Network credentials and virtual private network (VPN) access for colleges and universities based in the U.S. are being advertised for sale on underground and public criminal marketplaces.
"This exposure of sensitive credential and network access information, especially privileged user accounts, could lead to subsequent cyber attacks against individual users or affiliated organizations," the U.S. Federal Bureau of Investigation (FBI) said in an advisory published last week.
The cyber intrusions against educational institutions involve threat actors leveraging tactics like spear-phishing and ransomware to carry out credential harvesting activities.
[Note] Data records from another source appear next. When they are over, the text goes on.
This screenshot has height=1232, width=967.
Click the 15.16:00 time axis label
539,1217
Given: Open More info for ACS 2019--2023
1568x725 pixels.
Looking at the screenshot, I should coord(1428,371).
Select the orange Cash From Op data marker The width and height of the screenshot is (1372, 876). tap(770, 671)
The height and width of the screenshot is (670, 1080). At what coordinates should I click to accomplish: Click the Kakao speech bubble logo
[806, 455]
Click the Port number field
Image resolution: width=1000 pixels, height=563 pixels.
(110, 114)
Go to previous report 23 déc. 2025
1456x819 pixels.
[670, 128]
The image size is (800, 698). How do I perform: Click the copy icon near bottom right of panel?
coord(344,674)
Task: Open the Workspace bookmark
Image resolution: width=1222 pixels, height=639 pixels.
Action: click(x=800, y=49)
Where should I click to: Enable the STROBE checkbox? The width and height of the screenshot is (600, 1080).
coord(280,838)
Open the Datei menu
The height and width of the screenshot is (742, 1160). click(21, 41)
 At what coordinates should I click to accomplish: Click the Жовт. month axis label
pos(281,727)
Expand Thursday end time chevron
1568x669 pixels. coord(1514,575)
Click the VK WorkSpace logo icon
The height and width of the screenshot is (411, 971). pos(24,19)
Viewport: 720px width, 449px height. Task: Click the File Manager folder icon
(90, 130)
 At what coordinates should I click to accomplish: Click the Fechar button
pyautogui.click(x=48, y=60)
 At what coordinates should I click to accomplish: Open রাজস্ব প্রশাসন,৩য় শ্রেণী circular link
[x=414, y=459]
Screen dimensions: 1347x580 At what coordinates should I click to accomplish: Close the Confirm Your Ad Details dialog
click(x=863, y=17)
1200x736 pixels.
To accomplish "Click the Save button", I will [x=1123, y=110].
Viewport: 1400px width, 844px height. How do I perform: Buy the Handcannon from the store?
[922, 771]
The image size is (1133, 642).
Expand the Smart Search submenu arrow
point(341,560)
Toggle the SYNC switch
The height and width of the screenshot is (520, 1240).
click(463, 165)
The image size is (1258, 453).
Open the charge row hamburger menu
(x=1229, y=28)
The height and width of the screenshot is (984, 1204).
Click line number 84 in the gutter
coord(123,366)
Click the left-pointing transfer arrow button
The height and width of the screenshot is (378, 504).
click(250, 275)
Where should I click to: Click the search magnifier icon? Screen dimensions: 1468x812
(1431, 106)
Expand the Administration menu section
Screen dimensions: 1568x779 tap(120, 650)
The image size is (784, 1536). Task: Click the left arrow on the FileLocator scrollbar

The gathered credentials are then exfiltrated and sold on Russian cybercrime forums for prices ranging from a few to thousands of U.S. dollars.
Armed with this login information, the agency pointed out, adversaries can proceed to conduct brute-force credential stuffing attacks to break into victim accounts spanning different accounts, internet sites, and services.
"If attackers are successful in compromising a victim account, they may attempt to drain the account of stored value, leverage or re-sell credit card numbers and other personally identifiable information, submit fraudulent transactions, exploit for other criminal activity against the account holder, or use for subsequent attacks against affiliated organizations," the FBI cautioned.
For instance, in May 2021, the agency said it found more than 36,000 email and password combinations for email accounts ending in ".edu" domain publicly available on an instant messaging platform shared by a group that specialized in the trafficking of stolen login credentials.
To mitigate such threats, academic entities are urged to keep operating systems and software up to date, raise awareness about phishing, secure accounts with two-factor authentication, monitor remote access, and implement network segmentation to prevent the spread of malware.